Tras tomarle declaración durante apenas media hora, la juez imputa al joven cambadés un delito de homicidio imprudente y otro de omisión del deber de socorro, al haber huido sin comprobar cual era el estado de la víctima. El joven cambadés también ha quedado privado del permiso de conducir y con la obligación de comparecer en el juzgado que instruye el caso cuando así se le requiera.
Poco ha trascendido de las declaraciones del joven en el juzgado, pero algunas fuentes de la investigación apuntaban a que la versión ofrecida por el joven imputado es que presuntamente viajaba solo en el momento del siniestro y que regresaba a casa después de trabajar, atribuyendo el atropello a un despiste. El temor por lo sucedido fue lo que llevó al joven a huir del lugar del atropello, entregándose casi tres días después por la cantidad de posibilidades que tenía de ser descubierto y por los remordimientos que le causó su acción.
Las fuerzas de seguridad habían peinado los municipios de Vilanova y A Illa en busca del vehículo, un Opel Corsa color azul. De hecho, durante el fin de semana se descartó que cualquiera de los siete vehículos de las mismas características que hay en Vilanova estuviesen detrás, al igual que los dos que existen en A Illa. El cerco sobre el joven comenzaba a cerrarse, pues la Guardia Civil había localizado el coche, pero todavía no sabía quien de los familiares podía ser el conductor. La incógnita se desveló en la tarde del pasado domingo, cuando González Somoza decidió entregarse.

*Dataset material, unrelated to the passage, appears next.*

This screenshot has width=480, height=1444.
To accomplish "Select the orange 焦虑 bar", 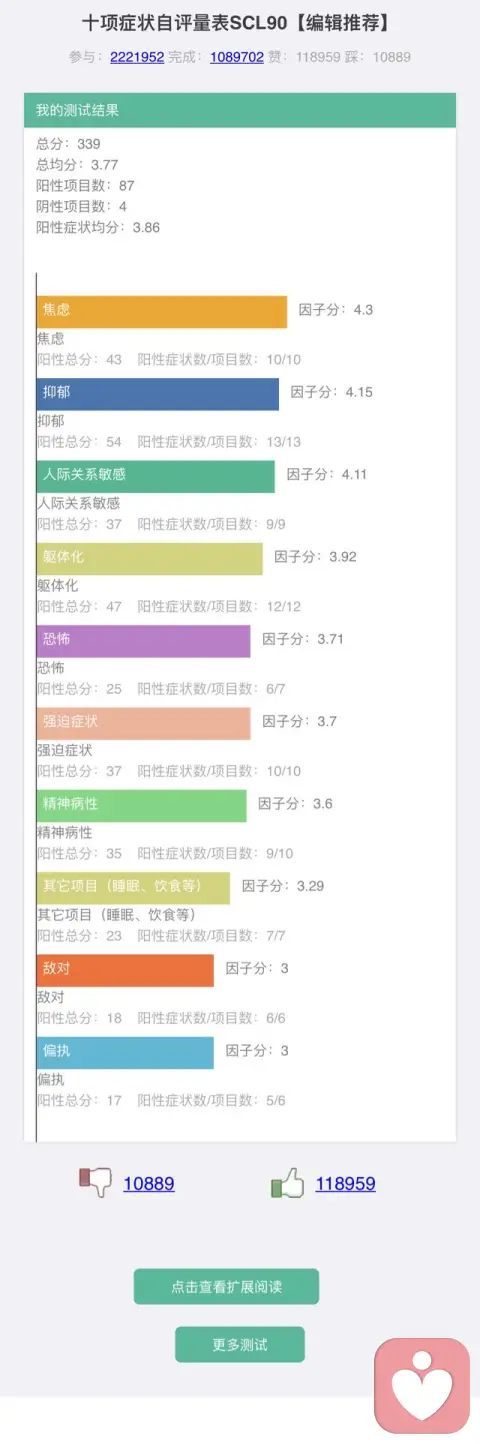I will click(162, 311).
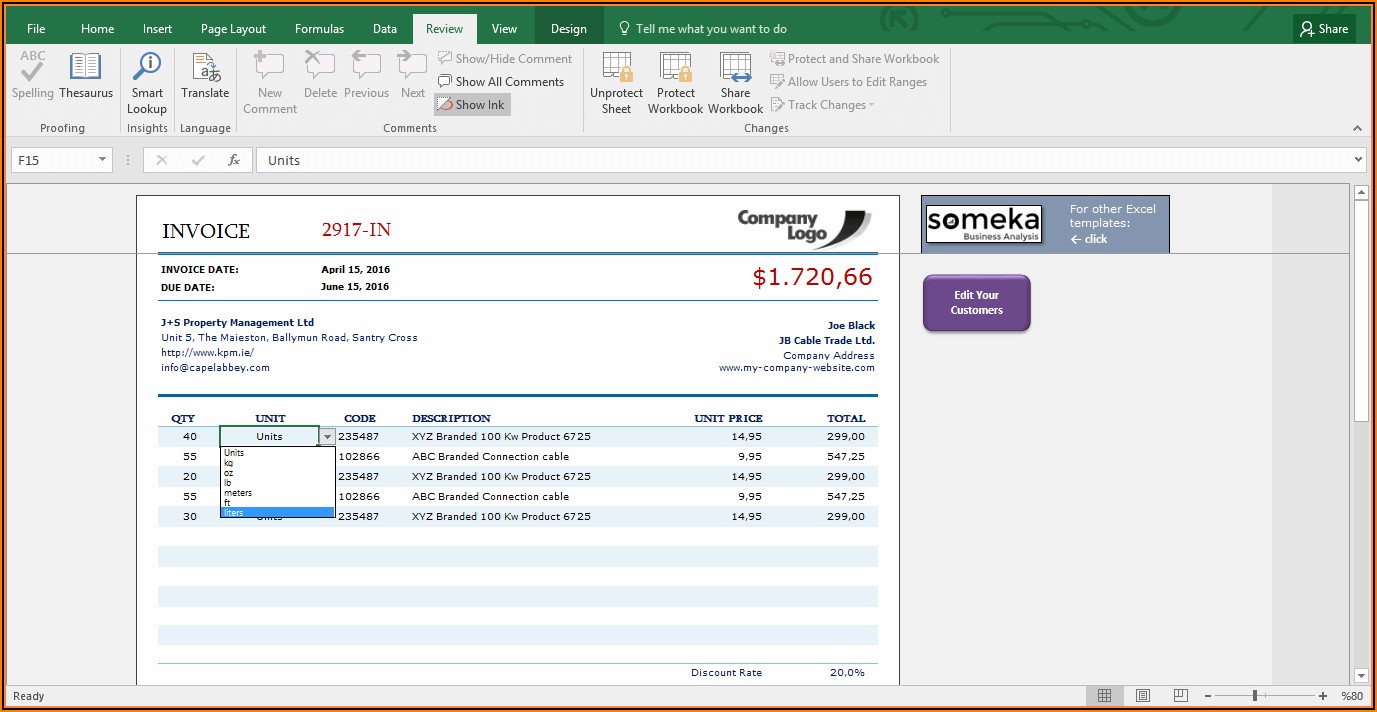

La muerte de Manuel Piñeiro Almeida ocurrió en la madrugada del pasado jueves, cuando el vilanovés salía de un conocido establecimiento hostelero para dirigirse a su casa. Nunca llegaría a ella, ya que fue arrollado por un vehículo cuyo conductor se dio a la fuga y que más tarde resultaría ser José Miguel González Somoza. En el lugar del siniestro quedaron varios restos del vehículo sobre los que comenzaron a trabajar los investigadores para estrechar el cerco sobre el conductor.
Desde el día del siniestro, el vehículo permanecía estacionado en la calle Os Pazos de Cambados, en donde fue encontrado por la Guardia Civil y la Policía Local.